* Problem statement
Nothing in the records below should be altered in the copy, although the pictures must be left out.

* Data to use
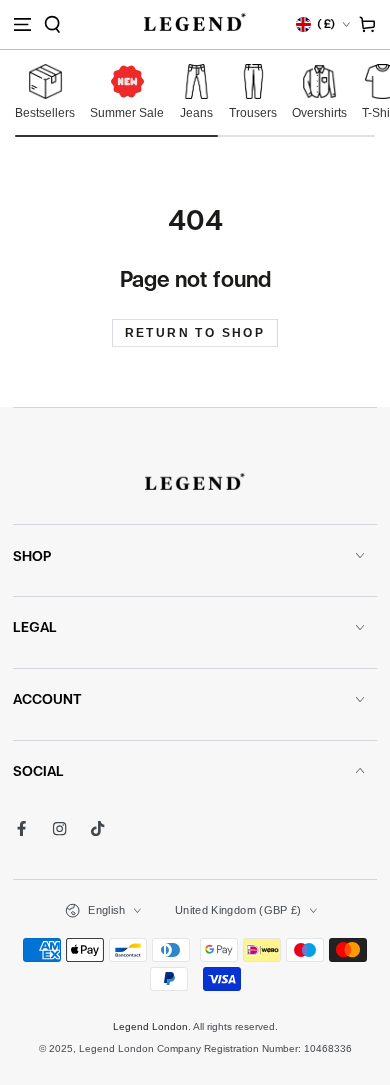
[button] (52, 24)
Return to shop (195, 333)
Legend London (150, 1026)
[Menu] (22, 24)
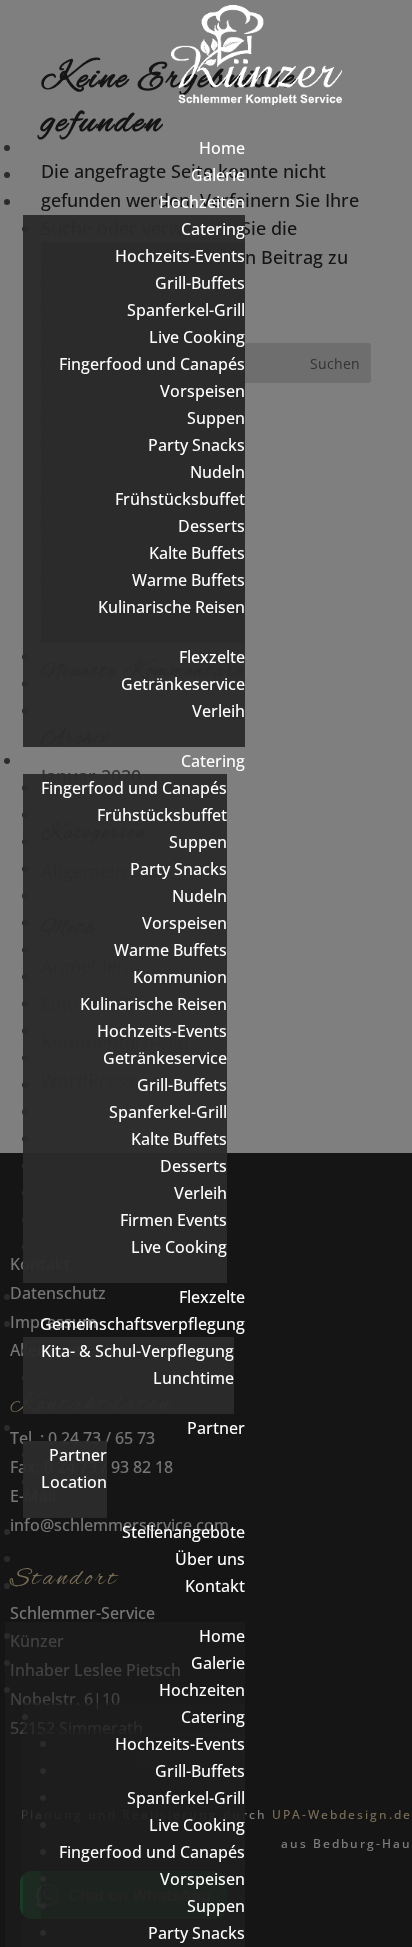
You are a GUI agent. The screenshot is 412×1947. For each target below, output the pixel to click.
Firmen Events (173, 1220)
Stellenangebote (183, 1532)
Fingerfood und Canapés (152, 364)
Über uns (210, 1559)
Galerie (218, 175)
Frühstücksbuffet (180, 499)
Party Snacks (196, 445)
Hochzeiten (202, 202)
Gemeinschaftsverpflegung (142, 1324)
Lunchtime (193, 1378)
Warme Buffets (188, 580)
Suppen (216, 418)
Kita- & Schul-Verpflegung (137, 1351)
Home (222, 148)
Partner (216, 1428)
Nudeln (217, 472)
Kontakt (215, 1586)
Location (74, 1482)
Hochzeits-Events (180, 256)
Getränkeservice (183, 684)
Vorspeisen (202, 391)
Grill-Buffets (200, 283)
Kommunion (180, 977)
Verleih (218, 711)
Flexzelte (212, 657)
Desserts (211, 526)
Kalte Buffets (197, 553)
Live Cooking (197, 337)
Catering (213, 229)
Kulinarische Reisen (171, 607)
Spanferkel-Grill (186, 310)
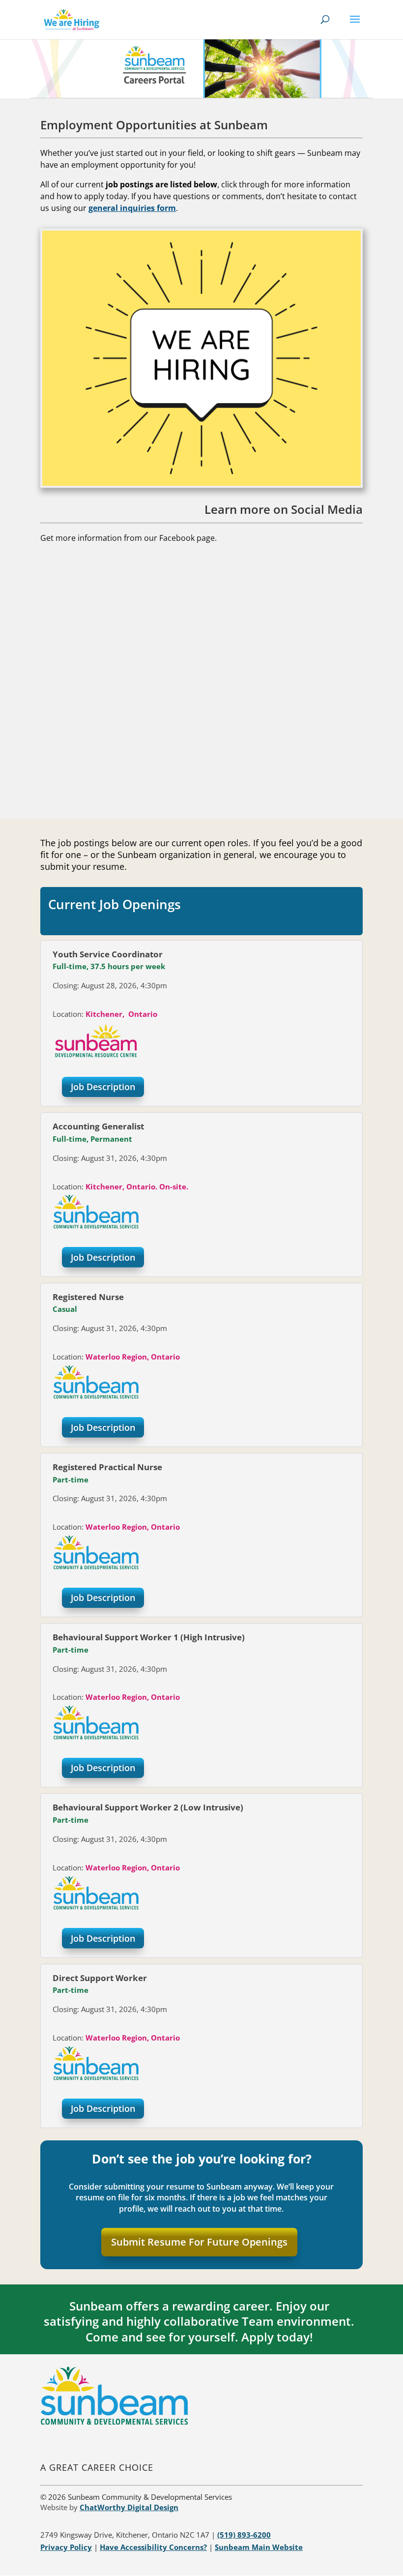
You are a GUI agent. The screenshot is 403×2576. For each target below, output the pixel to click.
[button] (355, 25)
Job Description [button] (103, 1087)
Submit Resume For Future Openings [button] (199, 2242)
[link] (71, 19)
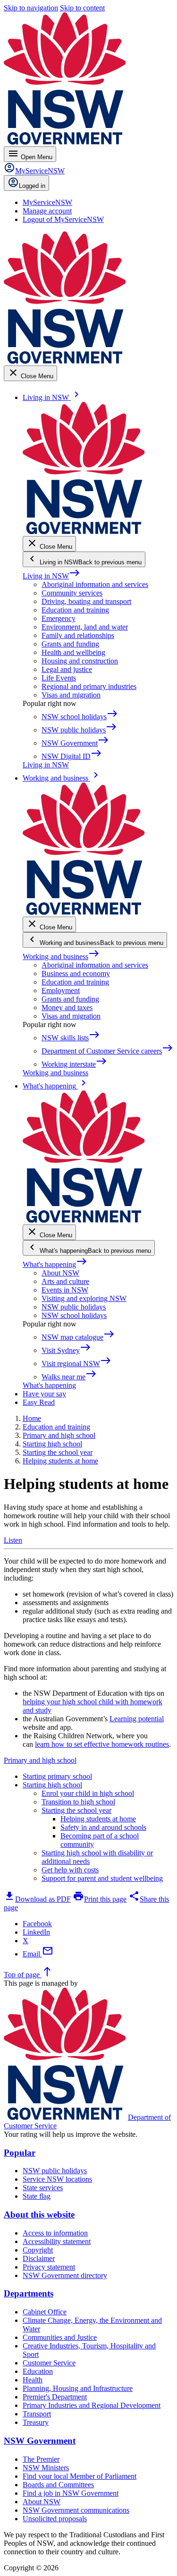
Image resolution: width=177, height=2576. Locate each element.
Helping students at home (98, 1819)
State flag (37, 2196)
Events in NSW (65, 1290)
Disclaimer (39, 2258)
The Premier (41, 2459)
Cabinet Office (45, 2312)
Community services (72, 593)
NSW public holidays (74, 1307)
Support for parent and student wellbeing (102, 1878)
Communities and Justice (60, 2337)
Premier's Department (55, 2397)
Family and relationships (78, 635)
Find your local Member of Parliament (79, 2476)
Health (32, 2380)
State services (43, 2188)
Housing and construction (80, 661)
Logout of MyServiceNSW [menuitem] (63, 219)
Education (38, 2371)
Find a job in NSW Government (70, 2493)
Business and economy (76, 973)
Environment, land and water (85, 627)
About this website (39, 2214)
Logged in (32, 185)
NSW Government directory (65, 2275)
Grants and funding (70, 644)
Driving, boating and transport (86, 601)
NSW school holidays (74, 1315)
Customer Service (49, 2363)
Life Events (59, 678)
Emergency (59, 618)
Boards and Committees (58, 2485)
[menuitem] (47, 202)
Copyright (38, 2250)
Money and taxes (67, 1007)
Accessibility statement (57, 2241)
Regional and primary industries (89, 686)
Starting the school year (76, 1810)
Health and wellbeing (73, 652)
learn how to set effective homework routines (102, 1744)
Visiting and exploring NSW (84, 1298)
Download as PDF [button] (37, 1899)
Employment (61, 990)
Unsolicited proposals (55, 2519)
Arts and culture (65, 1281)
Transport (37, 2414)
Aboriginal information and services (95, 584)
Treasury (36, 2422)
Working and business (61, 956)
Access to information (55, 2233)
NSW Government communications (76, 2510)
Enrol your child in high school (88, 1793)
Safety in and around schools (103, 1827)
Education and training (75, 610)
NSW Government (40, 2441)
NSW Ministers (46, 2468)
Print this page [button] (99, 1899)
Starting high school (52, 1785)
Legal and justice (67, 669)
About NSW (60, 1273)
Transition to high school (78, 1802)
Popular (19, 2153)
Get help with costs (70, 1870)
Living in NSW (51, 576)
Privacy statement (49, 2267)
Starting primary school (57, 1776)
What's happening (55, 1264)
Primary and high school (40, 1760)
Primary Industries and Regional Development (91, 2405)
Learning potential (137, 1719)
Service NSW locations (57, 2179)
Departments (28, 2293)
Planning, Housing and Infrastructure (78, 2388)
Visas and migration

* Solution for this problem
[button] (52, 24)
Return to shop (195, 333)
Legend London (150, 1026)
[Menu] (22, 24)
You are a GUI agent. The screenshot is 412×1947. For each target below, output the pixel to click.
Firmen Events (173, 1220)
Stellenangebote (183, 1532)
Fingerfood und Canapés (152, 364)
Über uns (210, 1559)
Galerie (218, 175)
Frühstücksbuffet (180, 499)
Party Snacks (196, 445)
Hochzeiten (202, 202)
Gemeinschaftsverpflegung (142, 1324)
Lunchtime (193, 1378)
Warme Buffets (188, 580)
Suppen (216, 418)
Kita- & Schul-Verpflegung (137, 1351)
Home (222, 148)
Partner (216, 1428)
Nudeln (217, 472)
Kontakt (215, 1586)
Location (74, 1482)
Hochzeits-Events (180, 256)
Getränkeservice (183, 684)
Vorspeisen (202, 391)
Grill-Buffets (200, 283)
Kommunion (180, 977)
Verleih (218, 711)
Flexzelte (212, 657)
Desserts (211, 526)
Kalte Buffets (197, 553)
Live Cooking (197, 337)
Catering (213, 229)
Kulinarische Reisen (171, 607)
Spanferkel-Grill (186, 310)
You are a GUI agent. The screenshot is 403×2576. For each target below, output the pixel to click.
[button] (355, 25)
Job Description [button] (103, 1087)
Submit Resume For Future Openings [button] (199, 2242)
[link] (71, 19)
Image resolution: width=177, height=2576. Locate each element.
Helping students at home (98, 1819)
State flag (37, 2196)
Events in NSW (65, 1290)
Disclaimer (39, 2258)
The Premier (41, 2459)
Cabinet Office (45, 2312)
Community services (72, 593)
NSW public holidays (74, 1307)
Support for parent and student wellbeing (102, 1878)
Communities and Justice (60, 2337)
Premier's Department (55, 2397)
Family and relationships (78, 635)
Find your local Member of Parliament (79, 2476)
Health (32, 2380)
State services (43, 2188)
Housing and construction (80, 661)
Logout of MyServiceNSW [menuitem] (63, 219)
Education (38, 2371)
Find a job in NSW Government (70, 2493)
Business and economy (76, 973)
Environment, land and water (85, 627)
About this website (39, 2214)
Logged in (32, 185)
NSW Government directory (65, 2275)
Grants and funding (70, 644)
Driving, boating and transport (86, 601)
NSW school holidays (74, 1315)
Customer Service (49, 2363)
Life Events (59, 678)
Emergency (59, 618)
Boards and Committees (58, 2485)
[menuitem] (47, 202)
Copyright (38, 2250)
Money and taxes (67, 1007)
Accessibility statement (57, 2241)
Regional and primary industries (89, 686)
Starting the school year (76, 1810)
Health and wellbeing (73, 652)
learn how to set effective homework routines (102, 1744)
Visiting and exploring NSW (84, 1298)
Download as PDF [button] (37, 1899)
Employment (61, 990)
Unsolicited proposals (55, 2519)
Arts and culture (65, 1281)
Transport (37, 2414)
Aboriginal information and services (95, 584)
Treasury (36, 2422)
Working and business (61, 956)
Access to information (55, 2233)
NSW Government communications (76, 2510)
Enrol your child in high school (88, 1793)
Safety in and around schools (103, 1827)
Education and training (75, 610)
NSW Government (40, 2441)
NSW Ministers (46, 2468)
Print this page [button] (99, 1899)
Starting high school (52, 1785)
Legal and justice (67, 669)
About NSW (60, 1273)
Transition to high school (78, 1802)
Popular (19, 2153)
Get help with costs (70, 1870)
Living in NSW (51, 576)
Privacy statement (49, 2267)
Starting primary school (57, 1776)
What's happening (55, 1264)
Primary and high school (40, 1760)
Primary Industries and Regional Development (91, 2405)
Learning potential (137, 1719)
Service NSW locations (57, 2179)
Departments (28, 2293)
Planning, Housing and Infrastructure (78, 2388)
Visas and migration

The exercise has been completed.